TEKS YANG DISEDIAKAN:
● ● ● ● ●

Flotasi vs Sedimentasi
Oleh Gede H. Cahyana
Format pdf bisa unduh di sini.
Majalah Air Minum edisi 167, Agustus 2009 sudah memuat tulisan tentang unit operasi sedimentasi. Pada edisi kali ini akan dibahas unit operasi yang mekanisme penyisihan (removal) zat padat (solid) penyebab kekeruhan berlawanan dengan mekanisme pada sedimentasi, yaitu flotasi. Di dalam bahasa Inggris ada yang menulis istilah ini dengan floatation; float = apung, ada juga yang menuliskannya dengan flotation. Keduanya bisa digunakan dan merujuk pada makna yang sama.
Sedimentasi adalah unit operasi di dalam IPAM untuk menjernihkan (clarification) air dengan cara memanfaatkan gaya tarik bumi untuk mengendapkan partikel padat (solid) sehingga bisa dipisahkan dari air (water) atau cairan (liquid). Zat padat tersebut antara lain lempung, lanau, pasir, grit atau dengan istilah umum adalah koloid, suspended solid dan coarse solid. Termasuk partikel flok (flocc particle). Semua zat padat atau flok yang berat jenisnya lebih besar daripada berat jenis air (atau cairan) akan mengendap dalam waktu tertentu. Waktu yang dibutuhkan untuk mengendap bergantung pada ukuran partikel dan posisi tinggi rendahnya partikel dari dasar bak sedimentasi.

● ● ● ● ●

RANGKAIAN TUGAS:
[1] Menurut teks tentang flotasi dan sedimentasi, pada edisi berapa Majalah Air Minum memuat tulisan tentang unit operasi sedimentasi?
[2] Teruskan teks tentang flotasi dan sedimentasi, dimulai tepat setelah kalimat terakhir yang tersaji.

MATERI YANG DIBERIKAN:
● ● ● ● ●

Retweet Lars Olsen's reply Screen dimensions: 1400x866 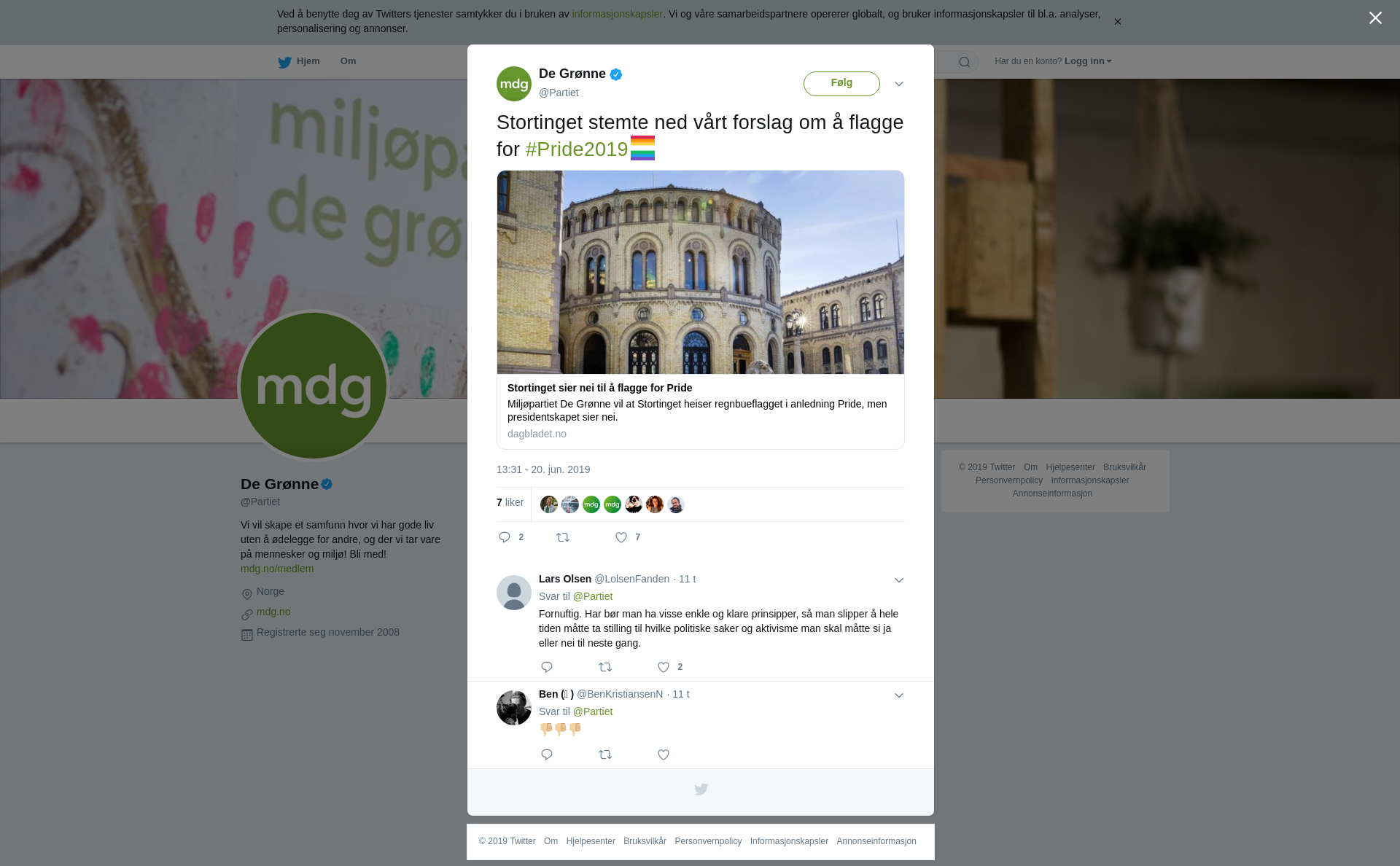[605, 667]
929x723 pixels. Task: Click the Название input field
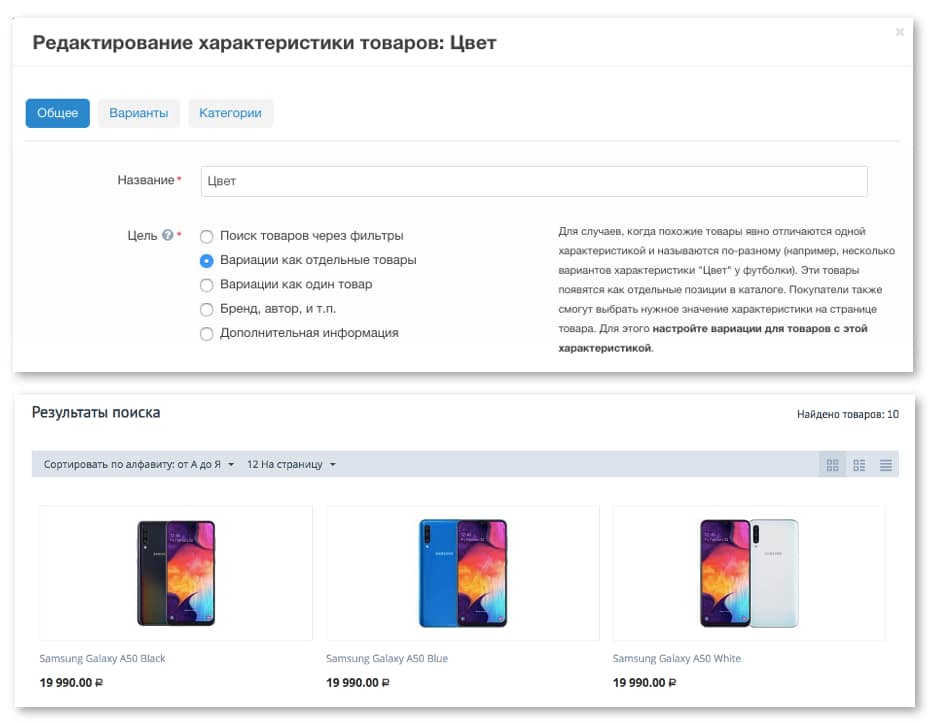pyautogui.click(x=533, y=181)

● ● ● ● ●

HASIL LATIHAN:
[1] Edisi 167, Agustus 2009.

[2]
Kebutuhan waktu untuk sampai ke dasar bak sedimentasi juga dipengaruhi oleh bentuk (shape factor) permukaan partikel dan ada tidaknya arus pendek air, pusaran air, tiupan angin, atau gaya-gaya lainnya yang bekerja pada partikel. Bentuk persegi panjang dan bentuk lingkaran juga berpengaruh pada waktu pengendapan partikel. Luas bak sedimentasi pun berpengaruh pada waktu pengendapan partikel. Bak yang luas berpotensi memperlama partikel terombang-ambing di dalam air sehingga butuh waktu lama untuk sampai di dasar bak. Konfigurasi jumlah, bentuk, dan sebaran zone inlet dan zone outlet juga berpengaruh pada kebutuhan waktu pengendapan partikel. Unit sedimentasi memang tampak sederhana dan airnya tampak tenang tetapi justru memiliki banyak parameter yang harus dipertimbangkan dalam desainnya agar optimal dalam penyisihan partikel dan flok setelah unit tersebut dibangun.
Namun faktanya, sampai sekarang unit sedimentasi memang lebih banyak digunakan dan lebih populer di PDAM atau Perumdam dibandingkan dengan flotasi. Tidak banyak IPAM yang menggunakan flotasi dalam pengolahan air baku PDAM. Adakah PDAM yang memiliki unit flotasi dalam pengolahan airnya? Semoga ada PDAM yang memberikan informasi ini sehingga bisa dijadikan objek studi lapangan. Sesungguhnya dalam kajian objektif, flotasi memiliki daya saing yang kompetitif terhadap sedimentasi.
Pada kondisi kualitas air baku tertentu, misalkan kekeruhan rendah yang didominasi oleh koloid justru lebih optimal menggunakan flotasi daripada sedimentasi. Flotasi tidak membutuhkan koagulan, tidak membutuhkan unit koagulasi dan flokulasi seperti pada sedimentasi. Terlebih lagi apabila air baku PDAM berasal dari sungai yang digunakan untuk transportasi kapal seperti sungai di Sumatera, Kalimantan, Sulawesi yang kerapkali kapal-kapal membuang air bilge atau dari ceceran minyak dan oli maka flotasi sangat tepat digunakan. Sekali mendayung dua-tiga pulau terlampaui, begitu peribahasanya.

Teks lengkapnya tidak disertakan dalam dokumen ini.